Adam Shantry

Personal information
- Full name: Adam John Shantry
- Born: 13 November 1982 (age 43) Bristol, England
- Nickname: Shants
- Height: 190 cm (6 ft 3 in)
- Batting: Left-handed
- Bowling: Left-arm medium-fast
- Role: Bowler
- Relations: Brian Shantry (father); Jack Shantry (brother);

Domestic team information
- 2002–2004: Northamptonshire
- 2005–2007: Warwickshire
- 2008–2011: Glamorgan (squad no. 5)
- FC debut: 9 May 2003 Northants v Cambridge University
- LA debut: 29 August 2002 Northamptonshire Cricket Board v Yorkshire Cricket Board

Career statistics
| Competition | FC | LA | T20 |
| Matches | 25 | 11 | 1 |
| Runs scored | 345 | 48 | – |
| Batting average | 16.42 | 16.00 | – |
| 100s/50s | 1/0 | 0/0 | – |
| Top score | 100 | 19* | – |
| Balls bowled | 3,378 | 360 | 12 |
| Wickets | 78 | 12 | 0 |
| Bowling average | 22.11 | 24.66 | – |
| 5 wickets in innings | 4 | 1 | – |
| 10 wickets in match | 1 | 0 | – |
| Best bowling | 5/49 | 5/37 | – |
| Catches/stumpings | 6/– | 6/– | 0/– |
- Source: , 9 August 2009

= Adam Shantry =

English cricketer

Adam John Shantry (born 13 November 1982) is an English cricketer. He is a left-handed batsman and a left-arm medium-fast bowler.

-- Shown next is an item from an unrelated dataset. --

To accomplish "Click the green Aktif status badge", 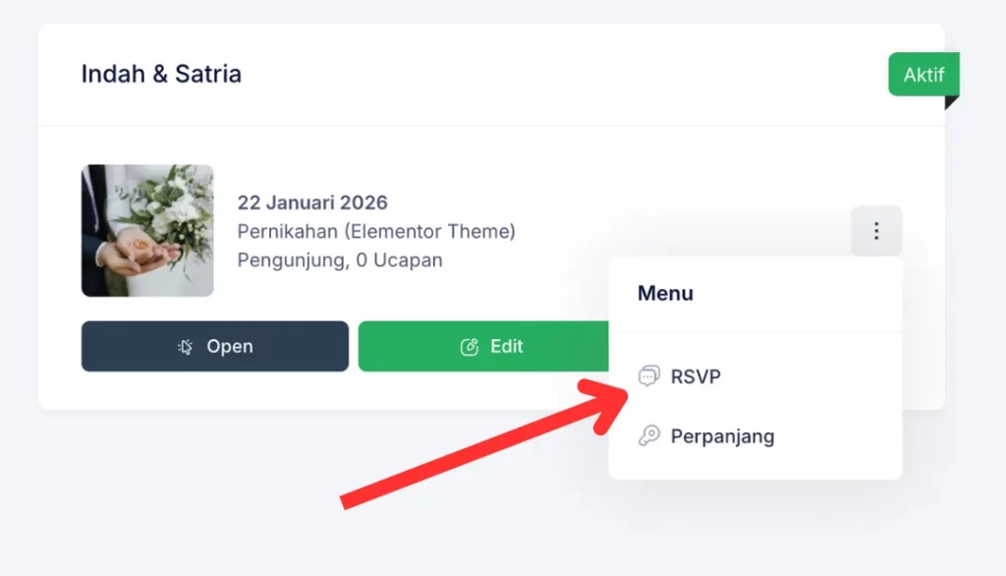I will 923,75.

Shantry played for Shropshire as a youngster, joining Northamptonshire in 2003 and then moving to Warwickshire two years later. In 2007 he played two first-class matches for Warwickshire taking four wickets but he was released at the end of the season. He subsequently signed a two-year deal with Glamorgan. and scored his first ever 100 against Leicestershire on 6 August 2009 he also has a SC. He announced his retirement in August 2011, having failed to recover from a persistent knee injury. In all he claimed 90 wickets in 32 first-class games at an average 24.60.

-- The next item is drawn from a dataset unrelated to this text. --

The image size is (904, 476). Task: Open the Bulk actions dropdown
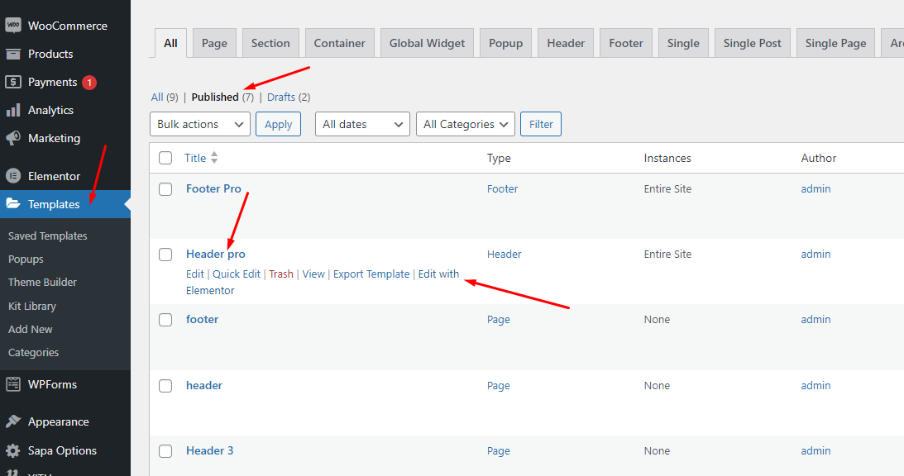pos(199,124)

Born in Bristol, Shantry's father, Brian also played county cricket, for Gloucestershire.

Shantry is a devoted Bristol City fan and follows them around the country in the cricket off-season. Adam and his family live in Shrewsbury. In January 2017 he was promoted to the role of Cricket Professional at Shrewsbury School. His wife is a Maths teacher at the same school.

In September 2013, Shantry was part of a group who swam the English Channel in memory of former teammate Tom Maynard, who died in 2012. He hoped to raise £10,000 for the Tom Maynard Trust.